Established in 1975, Tri Counties Bank is a wholly-owned subsidiary of TriCo Bancshares (NASDAQ: TCBK) headquartered in Chico, California, providing a unique brand of customer Service with Solutions available in traditional stand-alone and in-store bank branches in communities throughout Northern and Central California. Tri Counties Bank provides an extensive and competitive breadth of consumer, small business and commercial banking financial services, along with convenient around-the-clock ATM, online and mobile banking access. The bank provides brokerage services through affiliation with Raymond James Financial Services, Inc. Visit www.TriCountiesBank.com to learn more.
Cautionary Statements Regarding Forward-Looking Information
Certain statements contained in this press release which are not statements of historical fact constitute forward-looking statements within the meaning of the Private Securities Litigation Reform Act of 1995. Such statements include, but are not limited to, certain plans, expectations, goals, and projections relating to the business and operations of TriCo, which are subject to numerous assumptions, risks and uncertainties. Words such as ''believes,'' ''anticipates,'' "likely," "expected," "estimated," ''intends'' and other similar expressions are intended to identify forward-looking statements but are not the exclusive means of identifying such statements. Please refer to TriCo's Annual Report on Form 10-K for the year ended December 31, 2017, as well as TriCo’s other filings with the SEC, for a more detailed discussion of risks, uncertainties and factors that could cause actual results to differ from those discussed in the forward-looking statements.

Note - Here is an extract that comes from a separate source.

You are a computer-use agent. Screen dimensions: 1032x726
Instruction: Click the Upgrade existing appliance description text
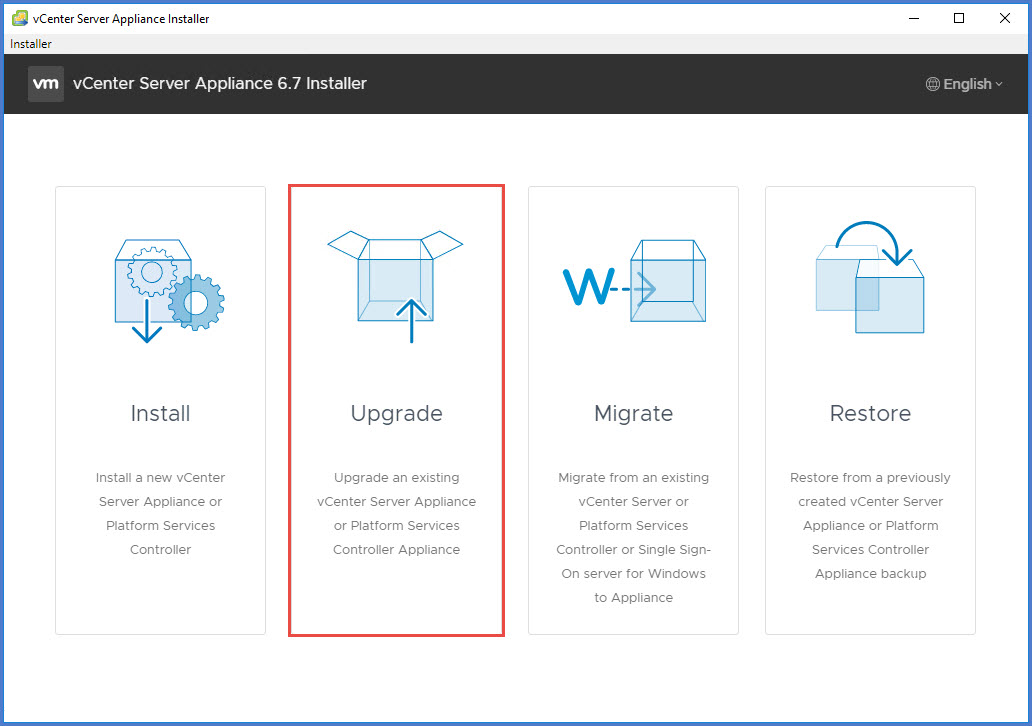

Forward-looking statements are not historical facts but instead express only management's beliefs regarding future results or events, many of which, by their nature, are inherently uncertain and outside of the management's control. It is possible that actual results and outcomes may differ, possibly materially, from the anticipated results or outcomes indicated in these forward-looking statements. In addition to factors previously disclosed in reports filed by TriCo with the SEC, risks and uncertainties for TriCo include, but are not limited to: the possibility that any of the anticipated benefits of the proposed merger will not be realized or will not be realized within the expected time period; the risk that integration of FNB's operations with those of TriCo will be materially delayed or will be more costly or difficult than expected; diversion of management's attention from ongoing business operations and opportunities; the challenges of integrating and retaining key employees; the effect of the consummation of the merger on TriCo's customer relationships and operating results; the possibility that the merger may be more expensive to complete than anticipated, including as a result of unexpected factors or events; and general competitive, economic, political and market conditions and fluctuations. All forward-looking statements included in press release are made as of the date hereof and are based on information available at the time of the press release. Except as required by law, TriCo does not assume any obligation to update any forward-looking statement.